_Activity:_
Rewrite the MOL passage from "In October 2019, the" up to and including "plastic compounding company.", replacing "foundation stone" with "cornerstone".

━━━ Text passage ━━━

Through 2030, MOL scheduled investments of US$4.5 billion to expand its petrochemical business and to extend away from the commodity segment into higher value-added chemical products. One of the first projects following the new strategy was the Polyol chemical project. In September 2018, MOL reached final investment on the project and signed engineering, procurement and construction (EPC) contracts with ThyssenKrupp.

In October 2019, the foundation stone for the complex in Tiszaújváros, Hungary, was laid by Zsolt Hernádi, Ferenc Koncz, Sami Pelkonen and Mihály Varga. The plant is scheduled to be fully operational by 2021.

As part of MOL 2030, the company has also begun to build up its recycling capabilities and formed a partnership for plastic recycling with German APK in 2018, and in 2019 acquired Aurora, a German recycled plastic compounding company.

As part of its retail strategy, MOL aims to become a fast-moving consumer goods (FMCG) retailer and reshape the transportation in Central Eastern Europe. By 2030, the company's goal is to double its consumer services EBITDA (comparing to 2017) from 15% to 30%. In 2017, MOL launched fleet management, e-mobility and car sharing ventures.

In September 2019, MOL Serbia opened a new fuel storage depot in Sremski Karlovci. With total investments in Serbia exceeding €500 million, the facility will be used to store and process fuels for the currently 62 gas stations in the country. The compound is MOL's largest investment into Serbia over the last 15 years. In the same month, more than 100 recently graduated young professionals from 18 nationalities started their career at MOL Group's Growww program.

In November 2019, MOL signed an agreement with Chevron, acquiring their 9.57% interest in the Azeri-Chirag-Gunashli (ACG) oil field, one of the world's largest oil fields that is located in the Caspian Sea, and an 8.9% stake in the Baku-Tbilisi-Ceyhan (BTC) pipeline. The pipeline transports crude oil from ACG to the Mediterranean port of Ceyhan. The total transaction was valued at $1.57 billion.

In November 2019, MOL Group announced it had acquired 100% shareholding in German plastic compounder company Aurora.

At the start of the pandemic in March 2020, MOL shifted production of windshield washer at its Almásfüzitő plant to hand and surface sanitizers to offer protection against the coronavirus.

━━━ Record excerpts ━━━

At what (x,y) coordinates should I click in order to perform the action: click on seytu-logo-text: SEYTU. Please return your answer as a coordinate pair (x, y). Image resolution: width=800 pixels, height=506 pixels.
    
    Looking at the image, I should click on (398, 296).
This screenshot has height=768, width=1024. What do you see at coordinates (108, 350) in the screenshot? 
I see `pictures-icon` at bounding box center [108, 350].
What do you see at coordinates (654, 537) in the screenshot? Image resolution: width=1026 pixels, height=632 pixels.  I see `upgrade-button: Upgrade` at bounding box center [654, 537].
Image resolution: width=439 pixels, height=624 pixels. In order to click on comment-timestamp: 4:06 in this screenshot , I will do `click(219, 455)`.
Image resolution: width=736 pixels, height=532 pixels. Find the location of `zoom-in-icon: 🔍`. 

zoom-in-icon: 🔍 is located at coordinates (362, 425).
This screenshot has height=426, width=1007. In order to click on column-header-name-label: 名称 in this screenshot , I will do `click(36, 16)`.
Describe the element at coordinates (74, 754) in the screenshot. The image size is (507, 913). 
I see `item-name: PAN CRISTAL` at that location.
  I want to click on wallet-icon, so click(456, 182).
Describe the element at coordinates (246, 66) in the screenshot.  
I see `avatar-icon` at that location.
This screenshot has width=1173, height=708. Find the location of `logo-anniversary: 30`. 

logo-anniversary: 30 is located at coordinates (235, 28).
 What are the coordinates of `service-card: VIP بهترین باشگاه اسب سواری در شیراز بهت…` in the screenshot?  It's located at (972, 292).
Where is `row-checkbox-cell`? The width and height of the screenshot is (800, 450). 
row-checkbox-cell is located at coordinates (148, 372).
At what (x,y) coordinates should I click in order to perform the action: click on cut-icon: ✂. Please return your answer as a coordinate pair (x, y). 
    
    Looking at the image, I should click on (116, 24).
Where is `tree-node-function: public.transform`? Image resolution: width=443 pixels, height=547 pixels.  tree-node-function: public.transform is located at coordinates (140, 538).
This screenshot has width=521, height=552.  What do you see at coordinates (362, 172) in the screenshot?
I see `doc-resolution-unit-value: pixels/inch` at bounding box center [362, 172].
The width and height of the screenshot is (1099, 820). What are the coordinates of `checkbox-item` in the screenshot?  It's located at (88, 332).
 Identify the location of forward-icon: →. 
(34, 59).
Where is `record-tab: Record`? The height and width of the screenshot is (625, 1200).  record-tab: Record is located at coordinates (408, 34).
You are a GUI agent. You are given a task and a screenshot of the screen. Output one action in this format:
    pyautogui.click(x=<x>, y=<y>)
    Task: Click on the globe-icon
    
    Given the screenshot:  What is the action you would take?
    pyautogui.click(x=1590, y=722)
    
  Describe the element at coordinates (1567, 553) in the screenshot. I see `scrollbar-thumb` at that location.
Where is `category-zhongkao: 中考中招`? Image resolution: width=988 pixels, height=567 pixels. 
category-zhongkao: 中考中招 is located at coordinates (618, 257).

━━━

_Written reply:_
In October 2019, the cornerstone for the complex in Tiszaújváros, Hungary, was laid by Zsolt Hernádi, Ferenc Koncz, Sami Pelkonen and Mihály Varga. The plant is scheduled to be fully operational by 2021.

As part of MOL 2030, the company has also begun to build up its recycling capabilities and formed a partnership for plastic recycling with German APK in 2018, and in 2019 acquired Aurora, a German recycled plastic compounding company.